TerabasNews, BANGKA TENGAH – Kepolisian Resort Bangka Tengah hingga kini masih terus melakukan pengejaran terhadap para pelaku pengeroyokan, yang menyebabkan korban bernama Enda meninggal dunia akibat sabetan senjata tajam.
Pengeroyokan itu terjadi pada Jum’at (18/8/23 ) lalu di Jalan Air Dok, Kelurahan Sungai Selan, Kecamatan Sungai Selan, Kabupaten Bangka Tengah.
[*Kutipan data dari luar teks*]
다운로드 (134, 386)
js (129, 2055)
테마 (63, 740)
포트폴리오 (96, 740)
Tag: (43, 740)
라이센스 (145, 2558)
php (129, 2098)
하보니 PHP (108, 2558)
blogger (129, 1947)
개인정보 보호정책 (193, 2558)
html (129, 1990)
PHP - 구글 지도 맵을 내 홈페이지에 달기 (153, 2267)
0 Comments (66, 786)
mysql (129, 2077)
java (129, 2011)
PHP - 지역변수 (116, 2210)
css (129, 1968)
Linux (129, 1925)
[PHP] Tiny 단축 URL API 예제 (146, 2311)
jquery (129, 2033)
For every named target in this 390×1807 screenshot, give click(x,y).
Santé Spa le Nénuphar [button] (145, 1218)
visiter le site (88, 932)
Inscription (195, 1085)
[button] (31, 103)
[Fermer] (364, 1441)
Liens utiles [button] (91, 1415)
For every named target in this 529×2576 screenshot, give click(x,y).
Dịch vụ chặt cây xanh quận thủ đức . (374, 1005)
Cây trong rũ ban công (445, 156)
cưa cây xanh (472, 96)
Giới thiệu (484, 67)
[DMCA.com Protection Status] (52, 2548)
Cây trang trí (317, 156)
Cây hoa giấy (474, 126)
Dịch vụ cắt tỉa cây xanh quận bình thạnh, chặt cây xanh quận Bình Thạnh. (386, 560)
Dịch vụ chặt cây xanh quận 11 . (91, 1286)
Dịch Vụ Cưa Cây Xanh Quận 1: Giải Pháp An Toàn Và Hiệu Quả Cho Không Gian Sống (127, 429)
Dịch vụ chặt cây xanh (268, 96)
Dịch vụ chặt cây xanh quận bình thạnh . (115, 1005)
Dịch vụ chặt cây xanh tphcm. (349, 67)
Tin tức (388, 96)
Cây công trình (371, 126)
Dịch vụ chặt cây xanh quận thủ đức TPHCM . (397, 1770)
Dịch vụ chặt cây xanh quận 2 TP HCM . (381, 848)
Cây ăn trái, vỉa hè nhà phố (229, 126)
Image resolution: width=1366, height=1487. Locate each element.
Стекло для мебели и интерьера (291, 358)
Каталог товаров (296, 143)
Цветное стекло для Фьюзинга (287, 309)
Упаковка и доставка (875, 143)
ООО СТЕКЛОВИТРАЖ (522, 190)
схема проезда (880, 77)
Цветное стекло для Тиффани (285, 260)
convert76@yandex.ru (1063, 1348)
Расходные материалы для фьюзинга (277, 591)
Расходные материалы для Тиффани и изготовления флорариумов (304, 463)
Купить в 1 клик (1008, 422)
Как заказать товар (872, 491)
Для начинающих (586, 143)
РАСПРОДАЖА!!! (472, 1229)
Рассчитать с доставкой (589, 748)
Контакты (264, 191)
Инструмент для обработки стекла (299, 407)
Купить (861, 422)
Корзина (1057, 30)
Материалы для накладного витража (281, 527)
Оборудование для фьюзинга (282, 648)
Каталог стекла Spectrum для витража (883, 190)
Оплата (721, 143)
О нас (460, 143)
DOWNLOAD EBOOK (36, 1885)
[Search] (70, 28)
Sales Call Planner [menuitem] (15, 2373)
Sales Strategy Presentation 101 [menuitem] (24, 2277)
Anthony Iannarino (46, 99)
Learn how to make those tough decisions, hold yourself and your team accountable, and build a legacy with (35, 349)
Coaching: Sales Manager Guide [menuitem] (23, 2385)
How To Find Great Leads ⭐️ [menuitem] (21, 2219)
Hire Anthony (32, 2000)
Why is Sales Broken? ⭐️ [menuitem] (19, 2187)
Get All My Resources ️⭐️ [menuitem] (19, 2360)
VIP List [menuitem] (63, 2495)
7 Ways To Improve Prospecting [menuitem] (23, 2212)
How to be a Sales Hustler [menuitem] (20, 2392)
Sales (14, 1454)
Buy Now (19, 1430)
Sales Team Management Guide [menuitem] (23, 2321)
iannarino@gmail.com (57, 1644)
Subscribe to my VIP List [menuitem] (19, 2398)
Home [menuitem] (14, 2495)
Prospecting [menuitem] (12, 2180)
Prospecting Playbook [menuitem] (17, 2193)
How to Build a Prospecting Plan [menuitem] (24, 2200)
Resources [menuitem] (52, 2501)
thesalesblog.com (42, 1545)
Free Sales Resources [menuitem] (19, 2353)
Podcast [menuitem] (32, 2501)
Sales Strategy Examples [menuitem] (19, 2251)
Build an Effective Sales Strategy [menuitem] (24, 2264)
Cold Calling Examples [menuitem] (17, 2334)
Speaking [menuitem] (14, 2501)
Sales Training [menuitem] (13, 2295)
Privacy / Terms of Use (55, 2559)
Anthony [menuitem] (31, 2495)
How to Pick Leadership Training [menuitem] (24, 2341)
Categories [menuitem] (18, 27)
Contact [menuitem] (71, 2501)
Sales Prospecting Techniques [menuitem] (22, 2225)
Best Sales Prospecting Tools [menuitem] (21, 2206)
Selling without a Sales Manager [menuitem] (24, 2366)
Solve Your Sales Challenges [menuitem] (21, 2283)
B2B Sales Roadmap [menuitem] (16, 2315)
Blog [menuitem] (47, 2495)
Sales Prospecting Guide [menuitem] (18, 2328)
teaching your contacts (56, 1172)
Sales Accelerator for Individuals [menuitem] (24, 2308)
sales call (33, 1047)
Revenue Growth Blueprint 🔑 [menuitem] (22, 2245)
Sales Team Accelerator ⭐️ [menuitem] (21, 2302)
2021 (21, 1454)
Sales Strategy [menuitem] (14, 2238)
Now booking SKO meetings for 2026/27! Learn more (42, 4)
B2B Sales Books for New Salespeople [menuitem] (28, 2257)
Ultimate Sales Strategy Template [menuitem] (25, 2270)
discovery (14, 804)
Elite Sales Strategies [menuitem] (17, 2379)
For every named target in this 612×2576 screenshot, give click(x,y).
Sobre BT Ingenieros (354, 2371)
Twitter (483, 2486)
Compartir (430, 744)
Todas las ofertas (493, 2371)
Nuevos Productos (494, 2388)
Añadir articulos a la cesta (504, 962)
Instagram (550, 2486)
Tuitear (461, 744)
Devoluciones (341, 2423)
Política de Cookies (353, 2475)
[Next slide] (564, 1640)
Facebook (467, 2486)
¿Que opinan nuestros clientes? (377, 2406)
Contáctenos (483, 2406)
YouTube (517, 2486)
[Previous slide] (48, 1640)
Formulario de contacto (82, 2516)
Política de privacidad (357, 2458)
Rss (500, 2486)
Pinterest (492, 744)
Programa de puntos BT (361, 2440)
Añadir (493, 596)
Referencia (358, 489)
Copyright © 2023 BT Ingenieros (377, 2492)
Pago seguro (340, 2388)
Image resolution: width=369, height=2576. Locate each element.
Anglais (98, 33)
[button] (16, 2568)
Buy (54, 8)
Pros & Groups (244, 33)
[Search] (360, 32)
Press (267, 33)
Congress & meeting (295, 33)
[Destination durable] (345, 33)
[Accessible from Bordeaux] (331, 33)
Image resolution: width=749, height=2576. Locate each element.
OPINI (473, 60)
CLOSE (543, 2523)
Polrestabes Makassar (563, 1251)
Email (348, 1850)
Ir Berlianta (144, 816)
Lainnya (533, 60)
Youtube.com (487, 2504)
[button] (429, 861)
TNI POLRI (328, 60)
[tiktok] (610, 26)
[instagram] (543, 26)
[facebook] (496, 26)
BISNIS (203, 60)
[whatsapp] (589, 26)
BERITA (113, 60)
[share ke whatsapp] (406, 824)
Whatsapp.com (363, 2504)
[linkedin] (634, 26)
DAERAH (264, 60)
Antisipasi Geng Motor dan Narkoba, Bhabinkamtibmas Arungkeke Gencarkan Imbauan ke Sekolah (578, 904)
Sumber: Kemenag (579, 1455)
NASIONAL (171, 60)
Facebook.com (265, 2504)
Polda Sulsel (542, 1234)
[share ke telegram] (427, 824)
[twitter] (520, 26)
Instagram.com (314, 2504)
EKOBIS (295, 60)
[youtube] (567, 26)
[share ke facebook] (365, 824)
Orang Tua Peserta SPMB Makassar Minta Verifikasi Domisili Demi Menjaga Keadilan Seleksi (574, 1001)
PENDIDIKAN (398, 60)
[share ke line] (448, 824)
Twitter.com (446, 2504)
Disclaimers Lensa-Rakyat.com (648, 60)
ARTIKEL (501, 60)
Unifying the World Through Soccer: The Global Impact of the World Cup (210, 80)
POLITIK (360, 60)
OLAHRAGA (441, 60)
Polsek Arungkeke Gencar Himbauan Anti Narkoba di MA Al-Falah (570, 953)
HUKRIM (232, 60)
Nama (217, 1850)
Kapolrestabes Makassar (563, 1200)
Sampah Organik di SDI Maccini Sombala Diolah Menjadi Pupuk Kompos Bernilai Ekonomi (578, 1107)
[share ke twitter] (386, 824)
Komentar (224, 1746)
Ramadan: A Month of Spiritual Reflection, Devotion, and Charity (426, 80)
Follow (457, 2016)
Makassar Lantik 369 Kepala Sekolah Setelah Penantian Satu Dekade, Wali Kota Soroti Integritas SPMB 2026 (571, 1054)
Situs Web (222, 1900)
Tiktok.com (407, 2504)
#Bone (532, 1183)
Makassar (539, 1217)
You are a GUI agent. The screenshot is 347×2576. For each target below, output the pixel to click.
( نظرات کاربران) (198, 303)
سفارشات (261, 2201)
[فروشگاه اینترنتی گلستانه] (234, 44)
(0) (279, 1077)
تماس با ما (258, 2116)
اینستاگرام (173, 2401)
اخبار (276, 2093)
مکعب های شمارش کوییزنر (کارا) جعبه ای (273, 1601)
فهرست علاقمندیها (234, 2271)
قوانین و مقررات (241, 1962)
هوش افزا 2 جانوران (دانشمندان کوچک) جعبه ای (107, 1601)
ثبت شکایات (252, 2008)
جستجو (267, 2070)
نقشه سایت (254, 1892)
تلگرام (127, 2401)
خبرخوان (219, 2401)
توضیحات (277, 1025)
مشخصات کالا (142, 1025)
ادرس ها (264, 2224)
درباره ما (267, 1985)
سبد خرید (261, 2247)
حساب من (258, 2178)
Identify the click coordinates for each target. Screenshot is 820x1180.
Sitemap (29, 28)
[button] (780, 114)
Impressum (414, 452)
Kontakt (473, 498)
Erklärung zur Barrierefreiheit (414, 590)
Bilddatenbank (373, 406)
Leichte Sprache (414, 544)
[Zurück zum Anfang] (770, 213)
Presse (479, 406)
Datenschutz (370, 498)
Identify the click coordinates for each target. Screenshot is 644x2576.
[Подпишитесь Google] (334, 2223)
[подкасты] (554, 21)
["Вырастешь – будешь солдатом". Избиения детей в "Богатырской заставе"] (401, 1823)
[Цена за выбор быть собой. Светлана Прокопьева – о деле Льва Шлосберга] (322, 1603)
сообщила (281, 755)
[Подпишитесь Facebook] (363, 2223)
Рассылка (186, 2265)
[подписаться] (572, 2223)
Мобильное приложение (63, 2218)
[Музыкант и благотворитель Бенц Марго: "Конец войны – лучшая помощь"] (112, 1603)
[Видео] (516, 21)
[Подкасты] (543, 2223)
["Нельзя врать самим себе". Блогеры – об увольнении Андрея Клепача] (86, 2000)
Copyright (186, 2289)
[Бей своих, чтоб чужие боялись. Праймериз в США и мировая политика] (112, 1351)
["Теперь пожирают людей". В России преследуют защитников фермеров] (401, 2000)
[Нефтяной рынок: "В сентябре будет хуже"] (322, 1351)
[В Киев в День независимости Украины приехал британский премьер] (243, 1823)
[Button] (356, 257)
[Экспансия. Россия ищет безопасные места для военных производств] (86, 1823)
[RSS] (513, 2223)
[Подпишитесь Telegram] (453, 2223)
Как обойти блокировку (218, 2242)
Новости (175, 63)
Kasi Humas Polres Bangka Tengah IPDA Edman Furqon, mengatakan, menurut keterangan dari saksi Ruslan alias Tonge, awalnya terjadi perkelahian itu bermula dari cerita saksi, bahwa ada beberapa orang yang tidak dikenal mencari saksi.
“Jadi malam sebelum terjadi perkelahian itu, ada tiga orang tidak dikenal mendatangi rumah Ruslan, tapi tidak diketahui maksud serta tujuan dari ketiga orang itu, kemudian Masiah ( Istri Ruslan) memberitahu Entong (Temannya Saksi Ruslan) bahwa ada tiga orang yang menggedor pintu rumah dan mencari suaminya,” terangnya seizin Kapolres Bangka Tengah AKBP Dwi Budi Murtiono, Sabtu (19/8/23).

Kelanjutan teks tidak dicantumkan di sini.